#### [What the task asks]
In the material below, find every line containing "agent" and copy that line.

#### [Task material]
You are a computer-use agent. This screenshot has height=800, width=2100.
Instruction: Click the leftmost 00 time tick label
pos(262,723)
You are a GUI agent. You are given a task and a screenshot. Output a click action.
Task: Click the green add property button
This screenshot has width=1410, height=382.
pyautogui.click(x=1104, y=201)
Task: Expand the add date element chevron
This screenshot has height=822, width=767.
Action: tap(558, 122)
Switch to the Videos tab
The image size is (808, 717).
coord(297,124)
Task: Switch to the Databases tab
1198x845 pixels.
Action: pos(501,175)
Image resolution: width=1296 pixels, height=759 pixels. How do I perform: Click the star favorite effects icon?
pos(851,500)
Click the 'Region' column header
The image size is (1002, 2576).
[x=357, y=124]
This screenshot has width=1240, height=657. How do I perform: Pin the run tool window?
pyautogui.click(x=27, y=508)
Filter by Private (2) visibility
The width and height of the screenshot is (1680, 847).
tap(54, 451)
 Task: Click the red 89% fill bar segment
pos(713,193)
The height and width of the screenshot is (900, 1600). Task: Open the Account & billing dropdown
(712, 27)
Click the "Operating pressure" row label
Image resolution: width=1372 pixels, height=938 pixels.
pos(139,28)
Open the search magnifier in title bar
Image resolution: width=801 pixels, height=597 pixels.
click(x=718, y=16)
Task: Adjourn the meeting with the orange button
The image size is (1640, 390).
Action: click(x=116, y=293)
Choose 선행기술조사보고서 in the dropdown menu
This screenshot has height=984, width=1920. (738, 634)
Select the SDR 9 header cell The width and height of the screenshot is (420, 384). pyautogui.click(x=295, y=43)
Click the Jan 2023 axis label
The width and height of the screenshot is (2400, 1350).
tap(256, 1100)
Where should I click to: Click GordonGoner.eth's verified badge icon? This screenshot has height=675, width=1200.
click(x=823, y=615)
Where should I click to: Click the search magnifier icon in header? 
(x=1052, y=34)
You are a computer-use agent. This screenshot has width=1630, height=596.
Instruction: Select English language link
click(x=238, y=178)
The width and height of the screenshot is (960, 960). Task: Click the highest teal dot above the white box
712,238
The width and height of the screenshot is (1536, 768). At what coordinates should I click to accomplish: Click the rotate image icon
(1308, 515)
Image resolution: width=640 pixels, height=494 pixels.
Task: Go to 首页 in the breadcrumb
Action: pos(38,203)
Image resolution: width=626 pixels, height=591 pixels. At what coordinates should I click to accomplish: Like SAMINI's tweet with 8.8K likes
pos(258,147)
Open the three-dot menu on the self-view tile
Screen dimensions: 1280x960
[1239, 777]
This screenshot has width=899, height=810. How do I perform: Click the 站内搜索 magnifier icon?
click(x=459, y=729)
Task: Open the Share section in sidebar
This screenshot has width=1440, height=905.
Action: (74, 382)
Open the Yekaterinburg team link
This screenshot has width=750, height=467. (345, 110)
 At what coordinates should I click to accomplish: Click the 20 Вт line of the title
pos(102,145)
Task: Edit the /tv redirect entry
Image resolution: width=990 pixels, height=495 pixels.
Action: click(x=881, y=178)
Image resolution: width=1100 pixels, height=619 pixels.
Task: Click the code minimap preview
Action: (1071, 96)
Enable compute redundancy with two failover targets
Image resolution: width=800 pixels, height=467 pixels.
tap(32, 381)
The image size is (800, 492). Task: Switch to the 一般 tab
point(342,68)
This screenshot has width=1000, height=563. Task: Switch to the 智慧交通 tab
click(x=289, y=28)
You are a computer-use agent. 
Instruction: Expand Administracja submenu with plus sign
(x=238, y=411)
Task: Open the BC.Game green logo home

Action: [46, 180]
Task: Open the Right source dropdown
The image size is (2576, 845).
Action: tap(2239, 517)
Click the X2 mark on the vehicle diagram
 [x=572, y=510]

#### [Answer box]
You are a computer-use agent. This screenshot has height=800, width=2100.
You are a GUI agent. You are given a task and a screenshot. Output a click action.
You are a computer-use agent. This screenshot has width=1630, height=596.
You are a computer-use agent. 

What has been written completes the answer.